## What you are asked to do:
Can you rescale the data from its start through the line holding "Mark the cell", inclusive, writing out each of those lines in full with every answer coordinate multiplied by 1.35 and rounded to a whole number, halves rounding up? Leave all other numbers as they are.

[start]

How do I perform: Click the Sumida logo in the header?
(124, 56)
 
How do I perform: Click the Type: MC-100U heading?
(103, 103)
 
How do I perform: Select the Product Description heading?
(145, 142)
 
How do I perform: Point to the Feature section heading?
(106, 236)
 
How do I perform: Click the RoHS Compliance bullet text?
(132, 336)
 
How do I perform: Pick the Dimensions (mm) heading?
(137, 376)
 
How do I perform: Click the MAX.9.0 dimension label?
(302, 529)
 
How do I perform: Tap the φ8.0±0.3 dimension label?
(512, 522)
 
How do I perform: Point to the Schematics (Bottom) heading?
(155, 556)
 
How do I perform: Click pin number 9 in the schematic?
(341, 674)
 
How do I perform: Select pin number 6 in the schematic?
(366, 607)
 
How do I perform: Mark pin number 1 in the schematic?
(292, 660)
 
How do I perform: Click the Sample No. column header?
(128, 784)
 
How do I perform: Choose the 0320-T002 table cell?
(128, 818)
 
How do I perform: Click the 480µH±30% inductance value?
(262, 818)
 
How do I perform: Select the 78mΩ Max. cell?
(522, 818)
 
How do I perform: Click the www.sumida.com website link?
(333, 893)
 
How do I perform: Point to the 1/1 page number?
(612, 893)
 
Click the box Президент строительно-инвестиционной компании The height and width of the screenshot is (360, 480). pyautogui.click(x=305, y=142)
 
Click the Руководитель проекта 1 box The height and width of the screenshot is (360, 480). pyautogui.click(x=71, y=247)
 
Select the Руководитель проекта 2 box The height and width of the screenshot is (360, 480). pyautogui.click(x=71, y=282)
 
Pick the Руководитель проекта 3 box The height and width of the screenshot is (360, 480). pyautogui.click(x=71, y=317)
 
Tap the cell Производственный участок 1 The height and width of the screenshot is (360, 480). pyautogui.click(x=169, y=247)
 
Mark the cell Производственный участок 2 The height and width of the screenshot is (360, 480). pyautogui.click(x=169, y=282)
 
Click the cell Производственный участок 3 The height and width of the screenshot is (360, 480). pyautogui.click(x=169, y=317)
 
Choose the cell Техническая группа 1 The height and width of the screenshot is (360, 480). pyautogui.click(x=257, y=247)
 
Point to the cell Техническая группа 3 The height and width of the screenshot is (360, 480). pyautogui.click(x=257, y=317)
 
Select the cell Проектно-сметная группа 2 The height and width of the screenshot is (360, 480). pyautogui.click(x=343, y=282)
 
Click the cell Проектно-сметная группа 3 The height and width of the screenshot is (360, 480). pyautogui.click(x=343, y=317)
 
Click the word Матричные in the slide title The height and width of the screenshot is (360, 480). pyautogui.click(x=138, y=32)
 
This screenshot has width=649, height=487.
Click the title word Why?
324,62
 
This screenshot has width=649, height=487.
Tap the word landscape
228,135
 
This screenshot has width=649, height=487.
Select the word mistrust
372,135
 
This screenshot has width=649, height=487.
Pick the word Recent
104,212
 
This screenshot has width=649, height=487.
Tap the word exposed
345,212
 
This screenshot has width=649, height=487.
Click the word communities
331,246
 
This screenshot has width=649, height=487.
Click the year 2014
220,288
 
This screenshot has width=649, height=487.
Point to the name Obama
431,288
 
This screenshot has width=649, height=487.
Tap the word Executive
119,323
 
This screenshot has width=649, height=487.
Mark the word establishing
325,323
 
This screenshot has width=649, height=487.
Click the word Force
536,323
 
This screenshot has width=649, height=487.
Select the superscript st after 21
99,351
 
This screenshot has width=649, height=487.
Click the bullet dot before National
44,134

[end]

## Exercise output:
How do I perform: Click the Sumida logo in the header?
(167, 76)
 
How do I perform: Click the Type: MC-100U heading?
(139, 139)
 
How do I perform: Select the Product Description heading?
(196, 192)
 
How do I perform: Point to the Feature section heading?
(143, 319)
 
How do I perform: Click the RoHS Compliance bullet text?
(178, 454)
 
How do I perform: Pick the Dimensions (mm) heading?
(185, 508)
 
How do I perform: Click the MAX.9.0 dimension label?
(408, 714)
 
How do I perform: Tap the φ8.0±0.3 dimension label?
(691, 705)
 
How do I perform: Point to the Schematics (Bottom) heading?
(209, 751)
 
How do I perform: Click pin number 9 in the schematic?
(460, 910)
 
How do I perform: Select pin number 6 in the schematic?
(494, 819)
 
How do I perform: Mark pin number 1 in the schematic?
(394, 891)
 
How do I perform: Click the Sample No. column header?
(173, 1058)
 
How do I perform: Choose the 0320-T002 table cell?
(173, 1104)
 
How do I perform: Click the 480µH±30% inductance value?
(354, 1104)
 
How do I perform: Select the 78mΩ Max. cell?
(705, 1104)
 
How do I perform: Click the www.sumida.com website link?
(450, 1206)
 
How do I perform: Point to the 1/1 page number?
(826, 1206)
 
Click the box Президент строительно-инвестиционной компании The height and width of the screenshot is (360, 480). pyautogui.click(x=412, y=192)
 
Click the Руководитель проекта 1 box The height and width of the screenshot is (360, 480). pyautogui.click(x=96, y=333)
 
Select the Руководитель проекта 2 box The height and width of the screenshot is (360, 480). pyautogui.click(x=96, y=381)
 
Pick the Руководитель проекта 3 box The height and width of the screenshot is (360, 480). pyautogui.click(x=96, y=428)
 
Tap the cell Производственный участок 1 The height and width of the screenshot is (360, 480). pyautogui.click(x=228, y=333)
 
Mark the cell Производственный участок 2 The height and width of the screenshot is (360, 480). pyautogui.click(x=228, y=381)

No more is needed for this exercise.